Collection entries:
────

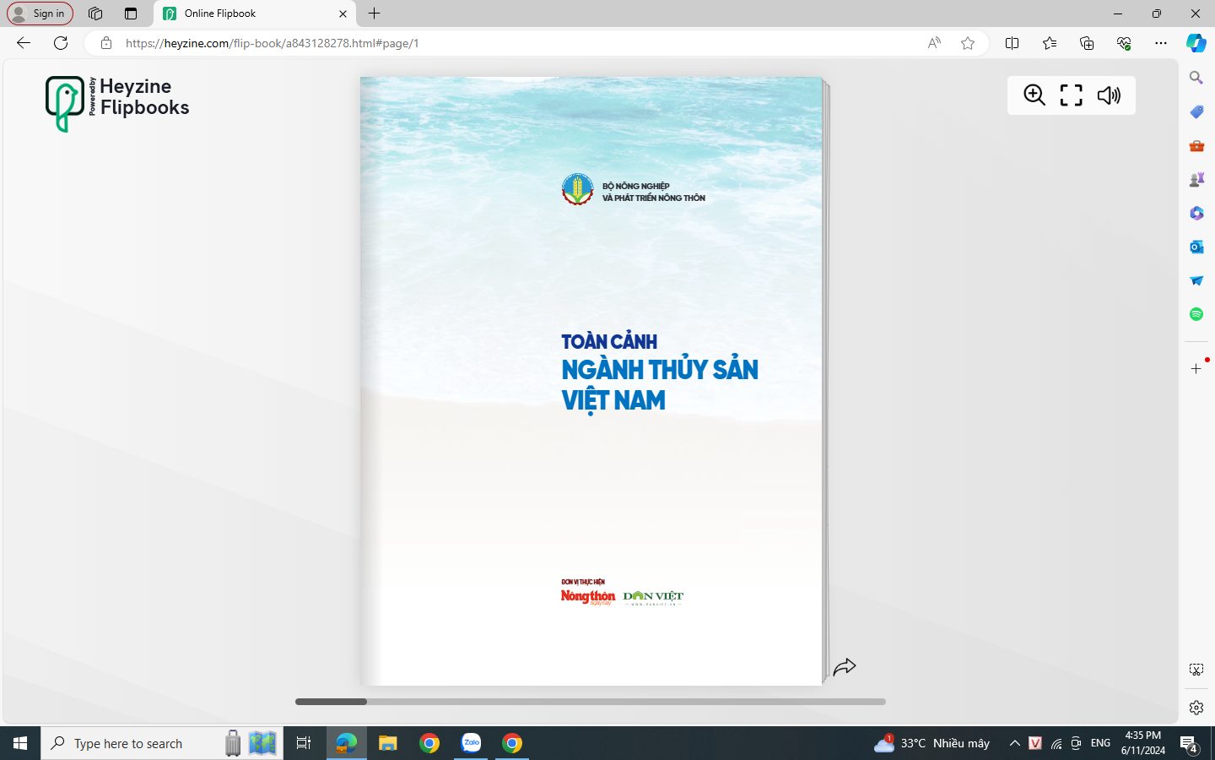Toggle the flipbook page-flip sound
Viewport: 1215px width, 760px height.
click(1109, 95)
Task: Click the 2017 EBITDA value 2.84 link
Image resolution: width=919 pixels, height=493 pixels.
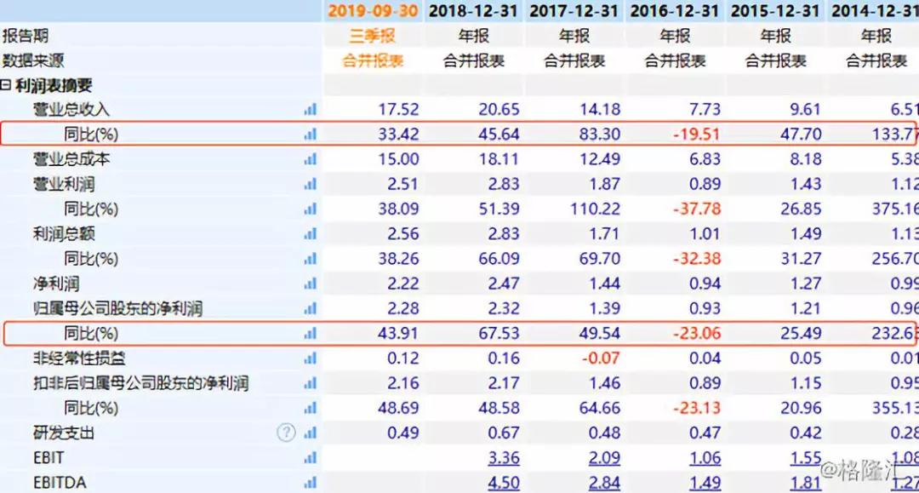Action: 604,483
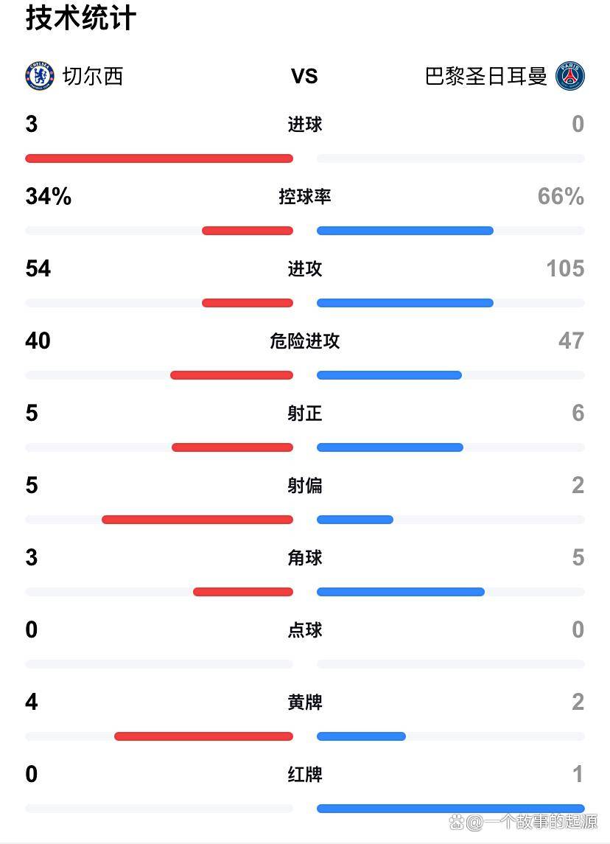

────

> _PROMPT_
Within the entries above, the lines from the one with "Image resolution: width=919" through the final line are to be printed exactly, with the pictures removed.

> _TASK ANSWER_
Image resolution: width=919 pixels, height=493 pixels.
Action: 604,483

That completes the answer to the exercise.